The question is whether the Americans could have won the war without assistance from the French, while simultaneously employing a decentralised financing system under the Articles. Of this there is some doubt in the literature, with Russel Weigley believing that only an active minority of the population supported the revolutionary cause and that the Continental Army was not equipped for a prolonged conflict without foreign aid. Nevertheless there are some who believe that given majority political support among the population a smaller, weaker force could defeat a superior power through waging war unconventionally via guerilla tactics and making it economically unviable for the superior power to continue fighting.
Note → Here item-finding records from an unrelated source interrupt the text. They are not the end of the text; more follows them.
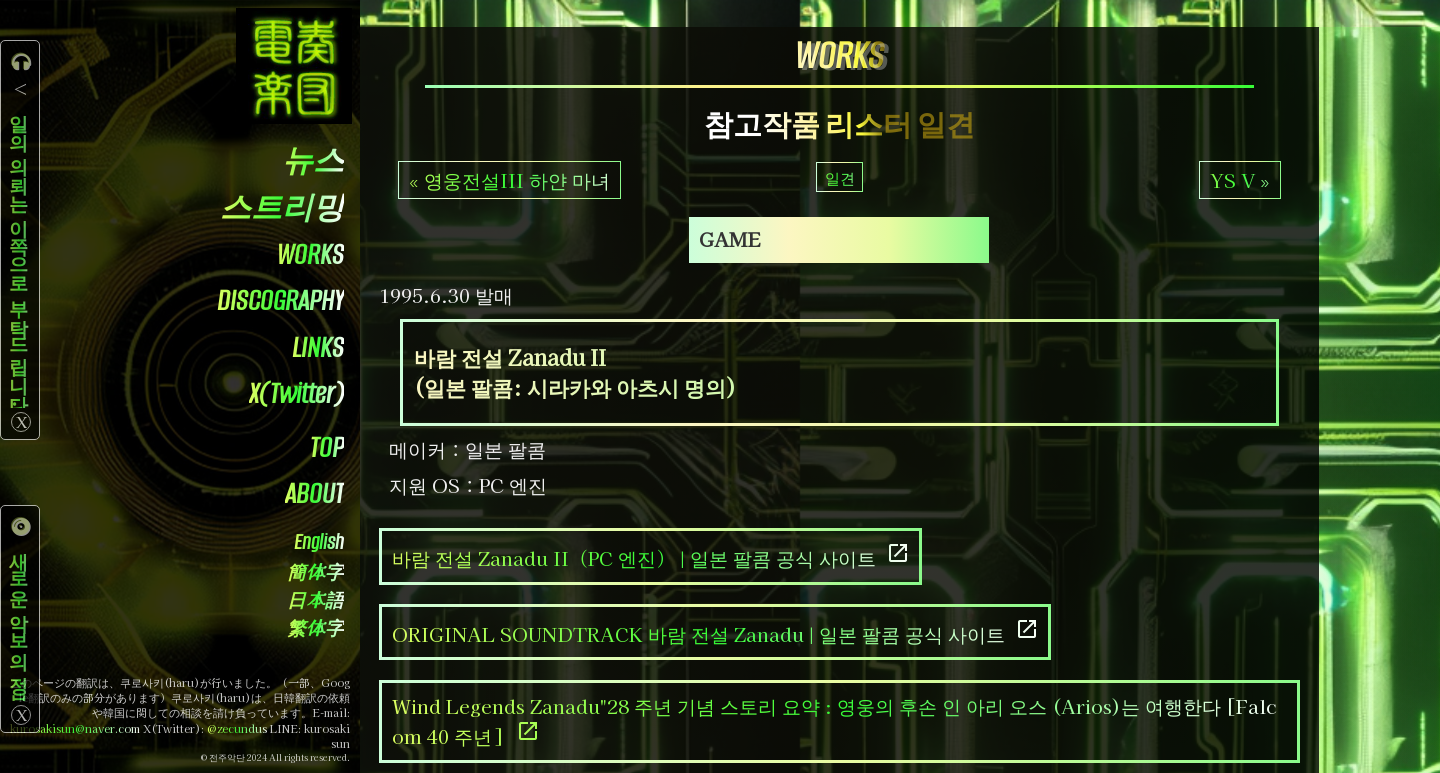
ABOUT (314, 493)
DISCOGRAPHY (280, 300)
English (319, 542)
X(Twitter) (296, 393)
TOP (327, 447)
There is no settled answer in the studies to date on this question.
 Dave Palmer, George Washington’s Military Genius (Regnery Publishing, 2012) xii.
 Ibid xiii.
 See, e.g., David McCullough, 1776 (Simon & Schuster, 2005) 293 (acknowledges Washington held the Continental army together ‘in the most desperate of times’ but says he ‘was not a brilliant strategist or tactician’).
 Russell Weigley, The American Way of War: A History of United States Military Strategy and Policy (Indiana University Press, 1973) 5.
 Jörg Guido Hülsmann in Hans-Hermann Hoppe (ed), The Myth of National Defense (Ludwig von Mises Institute, 2003) 411: ‘Thus, it might be that the Southern United States lost the War of Secession because it relied on conventional warfare, whereas it would have been better advised to choose a guerilla strategy’.